Hope that relieves all your worries


----------



## 8dalejr.fan (Nov 20, 2005)

Ok...

1) Very good, thanks. Just some settings and now I can use Windows Media Player 9 on my desktop.

2) Ok, I understand.

3) NO NO NO!!! That's not the visualization. I'm talking about going to a website to watch a streaming VIDEO on the website, the video won't play. Strange colours will play.

*For Example -->* I really want to see a Hell's Kitchen video. Go to http://www.fox.com/hellskitchen/ and click the video tab. I want to watch that video. But the video starts to play in bright green and blue colours. The audio plays but the characters faces are green and blue and unrecognizable. Trust me, it is NOT the visualization screen... I'm very familiar with that.

*Look at this screenie... this is what I am talking about!!! *

I can not watch the video. Instead of playing a movie, colours play. Obviously I'm missing some kind of codec... how can I tell what I need?!?!

When the psychadelic colours appear instead of the video, that's when the dxva_sig appears.

Thanks for the help.


----------



## n7Epsilon (Aug 27, 2004)

Looks like I misunderstood there, sorry  

Well, a very good collection is the K-Lite Codec Pack (get the Standard version). It contains almost all codecs you may ever need. But I suggest installing Windows Media Player 10 first and checking the videos again (and before installing any codec pack) since it works for me in Windows Media Player 10. Also some settings may in ATI's Catalyst control panel (colour correction settings perhaps... I'm not familiar with ATi because I have only used nVidia, nVidia had a bug where the videos would appear washed out and the solution was in that) may have caused this, try disabling the wmv video acceleration.


----------



## 8dalejr.fan (Nov 20, 2005)

Sorry for getting kinda anxious in that last reply.  

I believe this problem started initially after going from standard CD drivers with my ATI card to the Catalyst Control Centre. 

Perhaps it is a setting in the CCC?

I'll try Windows Media Player 10 and see if that helps.
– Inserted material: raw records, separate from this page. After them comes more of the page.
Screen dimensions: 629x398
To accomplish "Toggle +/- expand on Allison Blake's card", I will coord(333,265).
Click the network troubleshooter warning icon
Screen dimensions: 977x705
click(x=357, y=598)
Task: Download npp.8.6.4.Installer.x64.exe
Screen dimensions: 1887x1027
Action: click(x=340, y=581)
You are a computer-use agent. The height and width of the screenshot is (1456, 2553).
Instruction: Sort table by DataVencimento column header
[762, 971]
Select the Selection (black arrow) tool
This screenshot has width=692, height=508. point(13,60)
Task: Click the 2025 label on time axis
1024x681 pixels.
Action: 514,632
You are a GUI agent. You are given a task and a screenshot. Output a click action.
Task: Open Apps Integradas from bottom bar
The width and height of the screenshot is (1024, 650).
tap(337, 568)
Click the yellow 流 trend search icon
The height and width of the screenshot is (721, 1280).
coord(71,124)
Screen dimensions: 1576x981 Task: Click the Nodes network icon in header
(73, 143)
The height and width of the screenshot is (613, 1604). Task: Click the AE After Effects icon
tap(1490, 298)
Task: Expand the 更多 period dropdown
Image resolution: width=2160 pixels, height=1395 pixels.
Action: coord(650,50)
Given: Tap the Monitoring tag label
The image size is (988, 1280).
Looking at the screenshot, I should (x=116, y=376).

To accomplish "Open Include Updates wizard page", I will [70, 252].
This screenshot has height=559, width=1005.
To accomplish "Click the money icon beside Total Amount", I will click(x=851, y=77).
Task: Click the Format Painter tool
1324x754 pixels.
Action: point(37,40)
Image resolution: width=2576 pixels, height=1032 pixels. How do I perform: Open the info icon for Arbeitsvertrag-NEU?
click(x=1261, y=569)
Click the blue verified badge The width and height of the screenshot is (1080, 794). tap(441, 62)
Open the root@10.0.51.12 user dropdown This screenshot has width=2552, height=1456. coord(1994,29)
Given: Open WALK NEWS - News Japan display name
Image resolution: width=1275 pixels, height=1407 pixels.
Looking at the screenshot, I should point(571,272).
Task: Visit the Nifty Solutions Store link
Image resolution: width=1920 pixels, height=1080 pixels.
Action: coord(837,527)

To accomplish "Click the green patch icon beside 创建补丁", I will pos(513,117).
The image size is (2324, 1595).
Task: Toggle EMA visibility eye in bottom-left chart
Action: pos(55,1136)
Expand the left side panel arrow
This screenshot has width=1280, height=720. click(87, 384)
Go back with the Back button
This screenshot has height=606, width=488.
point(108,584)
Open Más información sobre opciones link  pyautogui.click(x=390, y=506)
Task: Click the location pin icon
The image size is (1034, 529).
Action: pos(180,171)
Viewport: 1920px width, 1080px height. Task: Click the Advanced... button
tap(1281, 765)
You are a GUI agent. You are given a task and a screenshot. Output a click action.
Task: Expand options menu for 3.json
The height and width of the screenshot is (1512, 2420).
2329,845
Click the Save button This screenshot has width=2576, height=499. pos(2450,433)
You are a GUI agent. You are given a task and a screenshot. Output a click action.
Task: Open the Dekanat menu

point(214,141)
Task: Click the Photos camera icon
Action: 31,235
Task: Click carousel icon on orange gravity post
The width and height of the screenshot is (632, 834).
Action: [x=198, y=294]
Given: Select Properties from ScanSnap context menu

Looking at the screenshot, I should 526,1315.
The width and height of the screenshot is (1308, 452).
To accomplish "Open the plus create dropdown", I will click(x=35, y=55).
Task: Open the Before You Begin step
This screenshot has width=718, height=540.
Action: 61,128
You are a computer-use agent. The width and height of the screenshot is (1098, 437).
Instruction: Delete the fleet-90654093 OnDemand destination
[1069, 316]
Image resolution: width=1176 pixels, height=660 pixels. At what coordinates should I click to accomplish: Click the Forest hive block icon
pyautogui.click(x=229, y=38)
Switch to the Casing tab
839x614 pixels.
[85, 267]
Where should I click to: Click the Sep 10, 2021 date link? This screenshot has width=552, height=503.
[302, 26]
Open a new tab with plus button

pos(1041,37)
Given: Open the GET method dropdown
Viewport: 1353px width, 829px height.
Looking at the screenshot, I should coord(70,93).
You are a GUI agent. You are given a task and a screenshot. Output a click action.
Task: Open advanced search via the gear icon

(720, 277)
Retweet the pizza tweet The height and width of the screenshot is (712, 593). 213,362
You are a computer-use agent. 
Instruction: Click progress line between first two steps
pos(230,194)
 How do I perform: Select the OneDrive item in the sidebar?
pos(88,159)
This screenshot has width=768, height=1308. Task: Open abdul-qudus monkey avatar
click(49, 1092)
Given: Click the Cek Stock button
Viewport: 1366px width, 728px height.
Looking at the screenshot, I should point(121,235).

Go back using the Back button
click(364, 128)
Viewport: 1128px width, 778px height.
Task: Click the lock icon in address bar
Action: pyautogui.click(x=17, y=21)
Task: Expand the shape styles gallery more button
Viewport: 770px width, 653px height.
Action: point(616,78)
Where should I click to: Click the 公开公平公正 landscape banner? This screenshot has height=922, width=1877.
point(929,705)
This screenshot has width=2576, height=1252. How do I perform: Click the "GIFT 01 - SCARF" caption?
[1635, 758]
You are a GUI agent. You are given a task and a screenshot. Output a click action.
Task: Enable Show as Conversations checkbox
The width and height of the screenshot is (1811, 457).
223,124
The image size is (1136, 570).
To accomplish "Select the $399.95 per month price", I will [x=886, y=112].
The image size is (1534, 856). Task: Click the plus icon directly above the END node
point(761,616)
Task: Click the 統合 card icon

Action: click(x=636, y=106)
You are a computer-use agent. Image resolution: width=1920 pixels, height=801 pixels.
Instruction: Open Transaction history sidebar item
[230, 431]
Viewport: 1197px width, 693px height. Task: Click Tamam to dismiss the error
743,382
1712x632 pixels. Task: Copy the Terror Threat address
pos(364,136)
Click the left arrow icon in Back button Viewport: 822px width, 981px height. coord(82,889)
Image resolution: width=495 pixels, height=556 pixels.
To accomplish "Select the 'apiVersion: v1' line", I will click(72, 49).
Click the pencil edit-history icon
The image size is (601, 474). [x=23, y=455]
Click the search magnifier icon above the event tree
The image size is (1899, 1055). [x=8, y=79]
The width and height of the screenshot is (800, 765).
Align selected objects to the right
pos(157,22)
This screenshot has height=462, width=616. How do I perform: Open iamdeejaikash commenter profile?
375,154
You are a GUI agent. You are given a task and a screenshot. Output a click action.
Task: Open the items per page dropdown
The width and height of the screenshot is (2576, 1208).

Got a link to the download?  :up:


----------



## n7Epsilon (Aug 27, 2004)

Try this: Windows Media Player 10 Setup for Windows XP

Don't forget to visit Windows Update after that as there have been several fixes to it since.


----------



## 8dalejr.fan (Nov 20, 2005)

Ok, thanks! 

I'll try tomorrow. I have to upgrade the Windows Update software first so it can find new updates to download, then I have to install all of them. Then I'll see if it works.

I never messed with Windows Media Player, so there really is no reason as to why the psychadelic colours are there (but they are there! lol ) unless something was altered with that Catalyst Control Centre. 

Hopefully WMP 10 will fix all that... Thanks for the help and I'll let you know how it goes.


----------



## mattfl2 (Jun 15, 2007)

Hey. 

I recently had this problem on a school computer. I found that the problem was WMP itself. If you still have WMP 9, try this:

Tools -> Options -> Performance tab -> Advanced -> Under "Video Acceleration," uncheck "Use video mixing renderer", and do the same under DVD (assuming you don't want your DVDs to be brightly colored and splotchy). Should work after that.

It's not a problem with any codecs, just WMP itself.


----------